Is communicating in person the “gold standard”? You’re asking the wrong question

Golden light bulbs

‘Body language’ is a fundamentally flawed starting point

As a topic, communication suffers from assertions about how it works and the factors that shape its outcomes, including compelling, but not always evidence-based, communication myths. These often circulate in media reports of communication research and sometimes in research itself. Sometimes research evidence is limited to a particular scenario — or is retrospective, experimental, or hypothetical — but the finding is so intuitively plausible that the myth outgrows the original grain of truth. These myths then find themselves underpinning the way we describe communication in our own lives, and the cycle is reinforced.

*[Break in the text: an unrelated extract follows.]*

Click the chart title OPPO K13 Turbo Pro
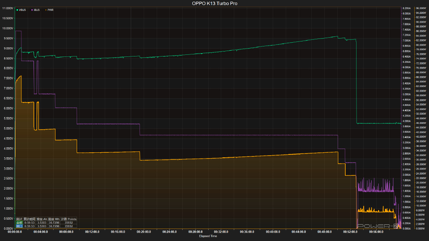This screenshot has width=429, height=241. click(214, 3)
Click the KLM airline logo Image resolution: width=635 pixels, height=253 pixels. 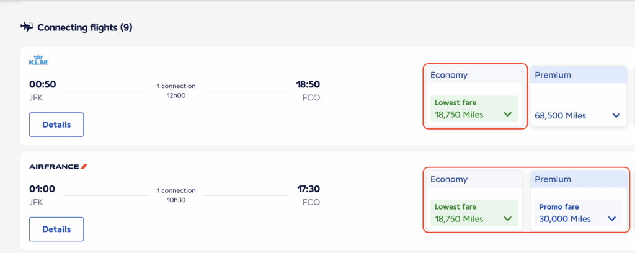38,60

Articles about Zoom and Mehrabian

People are resourceful when communicating online

There are many problematic statements made about online communication. For instance, video-calling is said to involve “inevitable miscommunication” such as “those awkward nanoseconds of wondering who’s going to talk next, followed by four people saying “Oops, sorry — no, you — no, you go ahead” at the same time”. While such ‘miscommunication’ problems do occur in video calls, they also occur during in-person encounters — and are completely ordinary. In fact, people are constantly confronted with silence and simultaneous talk, but have ways of managing both. Conversation analytic research shows that, while people routinely ‘misproject’ who should be speaking next, occurrences of overlapping talk are rapidly resolved.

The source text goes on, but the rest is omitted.